Comment 66 Sergio Pascual 2013-01-09 08:00:26 EST
(In reply to comment #64) > Sergio, > > I think we're ok for the installation itself, but post installation mdadm > will need to be updates to 3.2.6-11 at least. > If I understand correctly, this means that a host installing F18 will experience a hang when rebooting after installing the OS and bootloader? > Note there is still a problem if a user has two BIOS raid arrays, see > BZ#879327 > > Jes
Comment 67 Jes Sorensen 2013-01-24 05:24:41 EST
Sergio, Yes indeed it will - F18 installs will need the fixes from here to be able to reboot correctly: https://admin.fedoraproject.org/updates/dracut-024-23.git20130118.fc18,mdadm-3.2.6-12.fc18 Jes
Comment 68 Ian Neal 2013-02-26 19:06:08 EST
Any news on when this going to land in F17?
Comment 69 Olivier 2013-03-18 17:43:22 EDT
Any update on these fixes in F17? It's been 'ON_QA' for a while now. Unforseen troubles? Thanks.

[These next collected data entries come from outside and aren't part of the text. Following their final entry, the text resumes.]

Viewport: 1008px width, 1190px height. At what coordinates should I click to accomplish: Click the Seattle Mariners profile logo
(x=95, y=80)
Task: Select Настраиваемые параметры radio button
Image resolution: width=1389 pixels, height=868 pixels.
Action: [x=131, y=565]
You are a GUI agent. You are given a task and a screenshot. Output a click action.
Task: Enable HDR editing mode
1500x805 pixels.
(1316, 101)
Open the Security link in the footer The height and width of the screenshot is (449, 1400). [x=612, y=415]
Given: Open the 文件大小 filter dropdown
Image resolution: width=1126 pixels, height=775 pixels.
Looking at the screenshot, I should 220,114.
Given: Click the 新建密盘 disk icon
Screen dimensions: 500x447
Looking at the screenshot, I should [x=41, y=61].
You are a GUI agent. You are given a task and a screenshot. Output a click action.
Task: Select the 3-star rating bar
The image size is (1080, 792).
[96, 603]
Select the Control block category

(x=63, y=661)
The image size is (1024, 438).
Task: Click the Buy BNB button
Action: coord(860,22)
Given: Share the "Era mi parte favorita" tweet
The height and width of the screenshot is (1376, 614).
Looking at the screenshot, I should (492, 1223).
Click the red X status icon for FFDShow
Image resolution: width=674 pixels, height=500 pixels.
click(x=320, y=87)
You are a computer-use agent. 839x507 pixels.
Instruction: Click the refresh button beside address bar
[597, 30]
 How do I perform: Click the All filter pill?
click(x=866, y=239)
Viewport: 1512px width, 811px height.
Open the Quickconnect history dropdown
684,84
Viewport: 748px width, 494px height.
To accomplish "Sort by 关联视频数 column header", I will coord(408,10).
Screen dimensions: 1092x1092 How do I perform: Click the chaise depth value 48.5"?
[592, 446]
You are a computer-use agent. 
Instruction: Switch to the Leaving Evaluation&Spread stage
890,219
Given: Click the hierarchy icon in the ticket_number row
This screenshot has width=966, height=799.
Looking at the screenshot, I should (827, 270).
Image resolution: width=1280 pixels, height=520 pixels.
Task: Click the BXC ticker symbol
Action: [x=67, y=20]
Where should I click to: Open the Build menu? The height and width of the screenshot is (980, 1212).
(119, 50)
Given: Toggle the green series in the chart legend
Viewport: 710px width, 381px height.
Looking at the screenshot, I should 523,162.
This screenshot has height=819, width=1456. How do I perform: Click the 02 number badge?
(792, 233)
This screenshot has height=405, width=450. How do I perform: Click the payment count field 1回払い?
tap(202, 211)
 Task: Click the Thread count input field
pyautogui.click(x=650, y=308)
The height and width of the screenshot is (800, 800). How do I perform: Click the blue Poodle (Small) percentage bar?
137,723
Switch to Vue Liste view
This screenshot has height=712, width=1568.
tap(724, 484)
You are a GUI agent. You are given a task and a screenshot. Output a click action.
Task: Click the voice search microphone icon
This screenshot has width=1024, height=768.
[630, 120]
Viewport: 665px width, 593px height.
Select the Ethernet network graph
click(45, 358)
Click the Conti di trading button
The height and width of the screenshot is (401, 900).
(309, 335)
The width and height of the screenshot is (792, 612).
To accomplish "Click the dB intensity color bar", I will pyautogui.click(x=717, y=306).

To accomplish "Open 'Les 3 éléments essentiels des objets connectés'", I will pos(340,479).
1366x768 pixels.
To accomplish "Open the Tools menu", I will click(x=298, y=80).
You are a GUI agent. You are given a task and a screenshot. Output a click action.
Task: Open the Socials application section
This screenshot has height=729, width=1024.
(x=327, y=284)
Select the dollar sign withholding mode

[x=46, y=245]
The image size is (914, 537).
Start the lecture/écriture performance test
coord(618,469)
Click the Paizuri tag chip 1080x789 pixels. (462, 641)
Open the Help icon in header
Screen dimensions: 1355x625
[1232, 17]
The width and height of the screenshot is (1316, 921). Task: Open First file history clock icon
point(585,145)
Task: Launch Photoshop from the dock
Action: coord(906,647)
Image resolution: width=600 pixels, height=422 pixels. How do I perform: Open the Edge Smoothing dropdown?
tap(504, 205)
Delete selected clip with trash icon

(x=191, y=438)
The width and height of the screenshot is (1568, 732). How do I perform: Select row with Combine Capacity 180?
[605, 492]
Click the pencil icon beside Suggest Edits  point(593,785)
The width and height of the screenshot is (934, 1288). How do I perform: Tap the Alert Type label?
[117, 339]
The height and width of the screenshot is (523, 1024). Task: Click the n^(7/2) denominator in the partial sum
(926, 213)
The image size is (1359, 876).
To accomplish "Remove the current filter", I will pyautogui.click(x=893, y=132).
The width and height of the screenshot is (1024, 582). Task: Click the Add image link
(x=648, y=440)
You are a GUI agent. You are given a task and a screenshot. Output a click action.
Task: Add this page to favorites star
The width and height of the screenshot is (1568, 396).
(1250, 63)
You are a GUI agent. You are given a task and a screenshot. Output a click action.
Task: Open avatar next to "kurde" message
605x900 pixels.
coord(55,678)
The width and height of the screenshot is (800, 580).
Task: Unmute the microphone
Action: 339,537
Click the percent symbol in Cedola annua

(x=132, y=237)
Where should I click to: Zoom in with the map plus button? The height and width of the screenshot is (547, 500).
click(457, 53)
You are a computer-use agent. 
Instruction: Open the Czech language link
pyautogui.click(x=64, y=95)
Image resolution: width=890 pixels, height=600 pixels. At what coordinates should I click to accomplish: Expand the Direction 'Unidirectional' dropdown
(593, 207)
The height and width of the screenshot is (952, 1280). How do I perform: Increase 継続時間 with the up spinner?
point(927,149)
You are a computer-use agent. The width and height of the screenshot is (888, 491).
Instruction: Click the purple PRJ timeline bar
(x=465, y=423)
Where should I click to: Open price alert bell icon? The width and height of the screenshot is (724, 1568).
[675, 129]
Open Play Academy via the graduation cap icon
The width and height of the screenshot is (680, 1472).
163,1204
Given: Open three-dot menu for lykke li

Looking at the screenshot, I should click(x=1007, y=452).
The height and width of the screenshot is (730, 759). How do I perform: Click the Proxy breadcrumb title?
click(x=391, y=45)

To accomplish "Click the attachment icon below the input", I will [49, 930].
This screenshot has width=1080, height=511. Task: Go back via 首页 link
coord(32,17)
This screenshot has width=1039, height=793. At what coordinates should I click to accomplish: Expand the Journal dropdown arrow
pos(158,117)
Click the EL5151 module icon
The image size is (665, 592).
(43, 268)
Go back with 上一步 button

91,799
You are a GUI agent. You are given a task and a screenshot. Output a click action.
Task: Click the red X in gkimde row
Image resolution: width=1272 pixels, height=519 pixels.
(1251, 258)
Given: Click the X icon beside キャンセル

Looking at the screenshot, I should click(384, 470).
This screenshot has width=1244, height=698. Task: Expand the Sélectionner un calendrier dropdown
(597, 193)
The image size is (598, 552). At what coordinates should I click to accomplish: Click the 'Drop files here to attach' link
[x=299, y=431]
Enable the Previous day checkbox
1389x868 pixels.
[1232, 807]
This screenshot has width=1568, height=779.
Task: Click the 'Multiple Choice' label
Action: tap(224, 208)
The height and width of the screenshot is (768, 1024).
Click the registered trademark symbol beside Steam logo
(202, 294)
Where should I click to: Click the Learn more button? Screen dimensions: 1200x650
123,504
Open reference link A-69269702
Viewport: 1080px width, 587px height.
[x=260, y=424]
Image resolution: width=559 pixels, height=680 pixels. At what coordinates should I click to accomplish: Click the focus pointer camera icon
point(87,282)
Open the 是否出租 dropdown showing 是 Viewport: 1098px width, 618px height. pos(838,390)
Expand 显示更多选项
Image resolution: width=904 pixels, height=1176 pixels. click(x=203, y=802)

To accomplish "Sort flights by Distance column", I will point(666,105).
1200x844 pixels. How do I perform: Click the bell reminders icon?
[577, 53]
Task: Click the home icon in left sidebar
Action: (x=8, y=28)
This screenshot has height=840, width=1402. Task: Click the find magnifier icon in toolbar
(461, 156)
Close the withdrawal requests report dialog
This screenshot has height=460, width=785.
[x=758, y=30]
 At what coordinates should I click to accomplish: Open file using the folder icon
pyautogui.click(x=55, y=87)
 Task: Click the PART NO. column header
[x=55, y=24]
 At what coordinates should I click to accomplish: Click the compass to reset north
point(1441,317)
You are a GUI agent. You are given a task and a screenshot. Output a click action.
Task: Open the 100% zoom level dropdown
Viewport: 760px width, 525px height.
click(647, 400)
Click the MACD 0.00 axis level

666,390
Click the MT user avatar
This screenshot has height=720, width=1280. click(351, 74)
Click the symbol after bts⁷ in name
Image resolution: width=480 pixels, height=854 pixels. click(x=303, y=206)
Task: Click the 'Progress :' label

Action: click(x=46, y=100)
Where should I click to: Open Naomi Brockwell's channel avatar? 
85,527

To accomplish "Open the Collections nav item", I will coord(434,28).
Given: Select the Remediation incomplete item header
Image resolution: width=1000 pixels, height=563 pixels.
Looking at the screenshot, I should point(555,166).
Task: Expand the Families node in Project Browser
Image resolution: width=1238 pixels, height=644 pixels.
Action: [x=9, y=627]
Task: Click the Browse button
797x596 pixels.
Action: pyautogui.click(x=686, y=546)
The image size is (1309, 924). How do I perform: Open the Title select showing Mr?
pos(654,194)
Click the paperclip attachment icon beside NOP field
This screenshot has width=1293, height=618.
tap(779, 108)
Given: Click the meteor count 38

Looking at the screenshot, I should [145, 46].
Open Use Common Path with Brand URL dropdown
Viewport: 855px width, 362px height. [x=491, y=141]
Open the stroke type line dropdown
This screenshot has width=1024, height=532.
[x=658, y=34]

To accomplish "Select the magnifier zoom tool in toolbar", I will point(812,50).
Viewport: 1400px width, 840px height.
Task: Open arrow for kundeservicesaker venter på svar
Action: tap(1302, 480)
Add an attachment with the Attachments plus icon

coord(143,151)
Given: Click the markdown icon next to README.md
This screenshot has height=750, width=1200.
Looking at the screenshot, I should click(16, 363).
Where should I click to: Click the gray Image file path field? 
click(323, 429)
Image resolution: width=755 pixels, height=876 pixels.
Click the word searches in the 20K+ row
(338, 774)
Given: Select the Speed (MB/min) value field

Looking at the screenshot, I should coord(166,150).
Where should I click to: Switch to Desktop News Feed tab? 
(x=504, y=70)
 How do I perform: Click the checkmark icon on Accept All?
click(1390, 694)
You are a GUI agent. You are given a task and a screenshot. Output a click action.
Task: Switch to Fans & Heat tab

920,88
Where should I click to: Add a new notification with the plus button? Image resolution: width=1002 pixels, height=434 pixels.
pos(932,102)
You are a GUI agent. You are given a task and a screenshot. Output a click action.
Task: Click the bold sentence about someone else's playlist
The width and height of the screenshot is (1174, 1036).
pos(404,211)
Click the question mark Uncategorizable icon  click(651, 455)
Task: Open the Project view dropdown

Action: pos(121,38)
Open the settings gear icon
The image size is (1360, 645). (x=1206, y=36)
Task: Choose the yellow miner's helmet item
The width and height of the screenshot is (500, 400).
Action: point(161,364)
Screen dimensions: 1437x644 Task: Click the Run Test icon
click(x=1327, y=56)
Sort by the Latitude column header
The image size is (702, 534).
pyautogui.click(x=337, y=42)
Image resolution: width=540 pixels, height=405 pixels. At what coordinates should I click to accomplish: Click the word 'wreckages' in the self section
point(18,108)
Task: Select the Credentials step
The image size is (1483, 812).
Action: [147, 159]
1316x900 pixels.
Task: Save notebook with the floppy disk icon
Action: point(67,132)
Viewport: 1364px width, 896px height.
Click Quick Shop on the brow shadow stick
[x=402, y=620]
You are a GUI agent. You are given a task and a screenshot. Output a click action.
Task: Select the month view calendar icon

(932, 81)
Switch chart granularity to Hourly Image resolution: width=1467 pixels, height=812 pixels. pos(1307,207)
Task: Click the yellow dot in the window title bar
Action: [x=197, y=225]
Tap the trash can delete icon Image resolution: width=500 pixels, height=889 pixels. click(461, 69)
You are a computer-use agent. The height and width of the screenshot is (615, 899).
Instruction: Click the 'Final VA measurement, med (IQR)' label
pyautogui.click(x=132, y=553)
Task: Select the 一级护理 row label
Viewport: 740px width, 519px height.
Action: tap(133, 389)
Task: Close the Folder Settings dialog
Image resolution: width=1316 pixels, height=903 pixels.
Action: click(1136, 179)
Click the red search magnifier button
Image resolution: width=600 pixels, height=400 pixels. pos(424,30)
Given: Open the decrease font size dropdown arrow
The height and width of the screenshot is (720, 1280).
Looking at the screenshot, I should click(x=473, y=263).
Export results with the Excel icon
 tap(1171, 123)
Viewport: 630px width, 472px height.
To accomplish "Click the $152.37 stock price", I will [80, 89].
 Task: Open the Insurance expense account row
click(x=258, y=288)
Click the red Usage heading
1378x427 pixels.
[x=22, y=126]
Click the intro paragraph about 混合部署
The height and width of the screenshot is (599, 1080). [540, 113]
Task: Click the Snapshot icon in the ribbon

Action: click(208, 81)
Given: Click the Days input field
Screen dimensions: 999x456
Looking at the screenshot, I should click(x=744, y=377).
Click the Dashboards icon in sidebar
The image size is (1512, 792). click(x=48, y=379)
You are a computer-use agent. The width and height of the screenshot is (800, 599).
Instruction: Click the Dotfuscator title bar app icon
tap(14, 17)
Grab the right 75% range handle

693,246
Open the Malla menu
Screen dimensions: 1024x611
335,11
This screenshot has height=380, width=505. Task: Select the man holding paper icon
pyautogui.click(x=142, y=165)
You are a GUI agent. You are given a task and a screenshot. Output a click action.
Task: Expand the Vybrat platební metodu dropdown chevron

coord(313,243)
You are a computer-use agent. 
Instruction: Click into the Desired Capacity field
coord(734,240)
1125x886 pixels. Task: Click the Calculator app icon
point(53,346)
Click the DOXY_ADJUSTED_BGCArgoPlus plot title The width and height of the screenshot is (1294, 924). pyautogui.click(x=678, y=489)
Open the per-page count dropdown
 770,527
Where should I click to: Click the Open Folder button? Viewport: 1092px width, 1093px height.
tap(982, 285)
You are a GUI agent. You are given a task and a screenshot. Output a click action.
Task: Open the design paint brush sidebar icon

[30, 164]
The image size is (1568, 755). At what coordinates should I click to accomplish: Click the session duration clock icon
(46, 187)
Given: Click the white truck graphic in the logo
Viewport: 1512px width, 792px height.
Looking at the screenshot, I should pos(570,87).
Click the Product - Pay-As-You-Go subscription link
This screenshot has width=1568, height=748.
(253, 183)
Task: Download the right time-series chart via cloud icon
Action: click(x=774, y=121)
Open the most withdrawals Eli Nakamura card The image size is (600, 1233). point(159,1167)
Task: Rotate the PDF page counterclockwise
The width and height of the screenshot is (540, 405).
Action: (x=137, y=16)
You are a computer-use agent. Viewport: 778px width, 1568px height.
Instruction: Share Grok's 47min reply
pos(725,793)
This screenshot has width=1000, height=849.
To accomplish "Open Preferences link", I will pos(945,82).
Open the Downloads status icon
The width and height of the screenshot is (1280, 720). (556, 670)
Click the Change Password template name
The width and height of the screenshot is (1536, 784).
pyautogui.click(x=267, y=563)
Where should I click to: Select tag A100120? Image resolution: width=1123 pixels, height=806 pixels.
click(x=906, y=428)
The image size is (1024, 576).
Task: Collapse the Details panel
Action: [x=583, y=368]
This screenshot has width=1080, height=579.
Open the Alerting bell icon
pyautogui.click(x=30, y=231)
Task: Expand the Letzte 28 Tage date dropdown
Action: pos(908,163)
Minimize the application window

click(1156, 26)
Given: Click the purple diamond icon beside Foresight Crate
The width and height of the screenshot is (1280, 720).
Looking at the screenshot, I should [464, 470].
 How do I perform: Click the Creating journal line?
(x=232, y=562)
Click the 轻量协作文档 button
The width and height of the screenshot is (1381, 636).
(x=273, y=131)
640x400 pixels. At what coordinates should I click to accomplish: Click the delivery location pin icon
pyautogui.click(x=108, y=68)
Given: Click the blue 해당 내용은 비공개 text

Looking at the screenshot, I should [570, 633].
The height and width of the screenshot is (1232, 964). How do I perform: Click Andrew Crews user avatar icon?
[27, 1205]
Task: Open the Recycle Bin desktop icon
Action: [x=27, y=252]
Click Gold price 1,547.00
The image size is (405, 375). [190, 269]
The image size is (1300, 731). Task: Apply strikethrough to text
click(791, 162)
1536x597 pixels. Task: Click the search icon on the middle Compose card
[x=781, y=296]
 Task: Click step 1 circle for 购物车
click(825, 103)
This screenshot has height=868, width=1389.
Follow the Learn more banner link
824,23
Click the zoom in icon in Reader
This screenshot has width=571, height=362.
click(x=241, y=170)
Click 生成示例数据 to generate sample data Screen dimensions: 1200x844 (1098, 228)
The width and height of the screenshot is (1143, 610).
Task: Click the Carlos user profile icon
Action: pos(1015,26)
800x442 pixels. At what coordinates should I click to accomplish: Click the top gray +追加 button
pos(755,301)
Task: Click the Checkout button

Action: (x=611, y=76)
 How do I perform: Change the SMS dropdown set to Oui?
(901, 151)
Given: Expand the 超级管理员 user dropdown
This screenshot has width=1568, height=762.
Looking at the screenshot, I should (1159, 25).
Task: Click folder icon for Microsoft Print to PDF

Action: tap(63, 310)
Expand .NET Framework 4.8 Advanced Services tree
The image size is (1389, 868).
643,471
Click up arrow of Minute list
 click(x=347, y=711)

Comment 70 Mark Harfouche 2013-03-18 18:35:44 EDT
It has been ok for me. F17x64.
Comment 71 Fedora Update System 2013-03-20 17:38:30 EDT
mdadm-3.2.6-8.fc17 has been pushed to the Fedora 17 stable repository. If problems still persist, please make note of it in this bug report.
Comment 72 Olivier 2013-03-21 11:36:00 EDT
oldroot now unmounts okay. but then dracut say: 'waiting mraid devices to be clean' and hangs. I suspect this is because my raid array is in 'verify' mode, since I had to manually reset & power off the PC many times.
Comment 73 Olivier 2013-03-22 04:24:19 EDT
everything now fine when the raid array is in a normal state. Thanks.